Texas Voters Get a Re-Do in Important Judicial Election

No, the governor of Wisconsin is NOT running for the Texas Court of Criminal Appeals.

In a recent series of posts (here, here, here, and here), on Bench Memos and elsewhere, I discussed the various candidates running in the March 1 Republican primary for the Texas Supreme Court. In Texas, all judges are selected in partisan elections, and in recent decades all statewide elected officials (including judges) have been Republicans, so the GOP primary is the election that matters. By way of an update, all three incumbent Texas Supreme Court justices won re-nomination, and will likely defeat their Democratic challengers in November. (Interestingly, two of the races were fairly close, decided by less than 100,000 votes out of two million cast.)

I did not previously report on the races for the Texas Court of Criminal Appeals, the nine-judge appellate court with ultimate jurisdiction over criminal cases in Texas. Texas is one of a few states that have a bifurcated appellate structure: The Texas Supreme Court hears only civil cases, and the Texas Court of Criminal Appeals (CCA for short) hears only criminal cases. The CCA is a very important court, deciding death-penalty appeals and also delivering hard-fought vindication to former House Majority Leader Tom DeLay and former governor Rick Perry, both Republican elected officials who faced baseless charges in Texas state courts brought by politically motivated prosecutors. Three seats on the CCA were on the ballot on March 1, and two of them will proceed to a runoff on May 24 because none of the multiple candidates won a majority.

The race I wish to comment on is for Place 5, where four GOP candidates vied for the seat being vacated by retiring incumbent Cheryl Johnson. (As with the Texas Supreme Court, all current judges on the CCA were elected as Republicans; one, Place 2’s Larry Meyers, switched his party affiliation to Democrat after getting elected and will likely be defeated in November.) The remarkable thing about the primary election for Place 5 is that the most qualified candidate, Bexar County District Judge Sid Harle, came in last place, while the top vote-getter (with 833,757 votes, 41.48 percent of the total votes cast) was an obscure criminal-defense lawyer from Fort Worth (who also handles administrative-disability claims before the VA) named Richard Walker, who didn’t actively campaign and spent practically no money promoting himself.

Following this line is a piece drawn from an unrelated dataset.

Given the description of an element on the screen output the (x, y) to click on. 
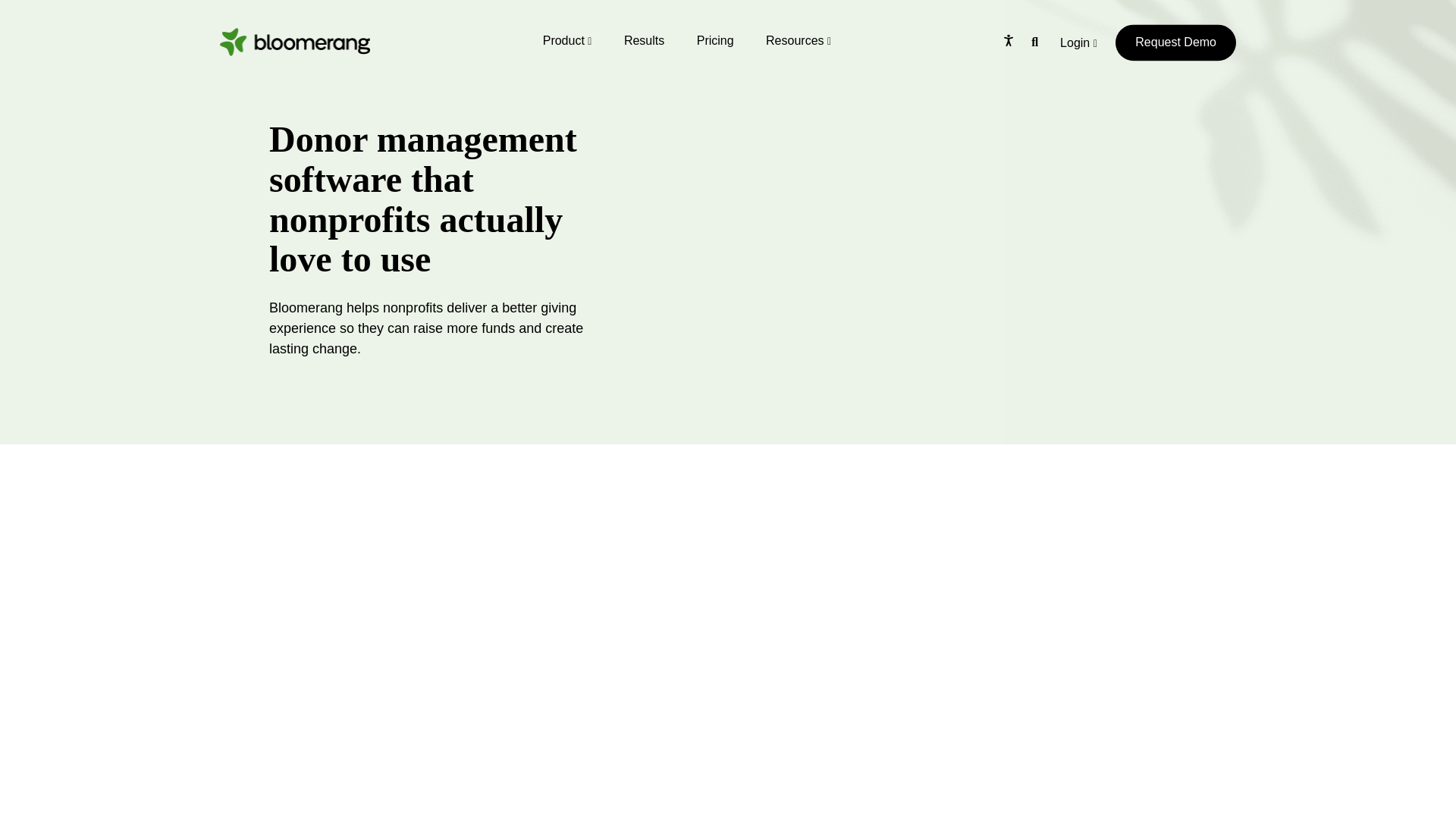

How did this happen, you may wonder? The answer lies in the fact that while Walker is registered with the State Bar of Texas as Richard Scott Walker, he practices as Scott Walker, and also appeared on the ballot by that name. In a down-ticket race for an appellate court unfamiliar to most laymen, GOP primary voters apparently thought the governor of Wisconsin was running for the Texas Court of Criminal Appeals — or were prompted to vote for “Scott Walker” because they vaguely recognized the name. The confusion led to the anomaly of the electoral equivalent of a potted plant getting over 800,000 votes! Fortunately, on May 24, GOP voters will get a chance to pay closer attention. Walker faces off against the runner-up, Williamson County assistant district attorney Brent Webster, an experienced prosecutor with numerous endorsements from law enforcement and conservative groups. One hopes that mistakenly selecting the wrong “Scott Walker” is an error that embarrassed Texas voters will only make once.

If an undistinguished lawyer from Fort Worth ends up on the Texas Court of Criminal Appeals due to a fluke, critics of judicial elections will pounce on the incident as further “proof” that judicial selection needs to be placed in the hands of bar associations or other elite panels. Run-off voters, “The eyes of Texas are upon you.” Don’t mess up again.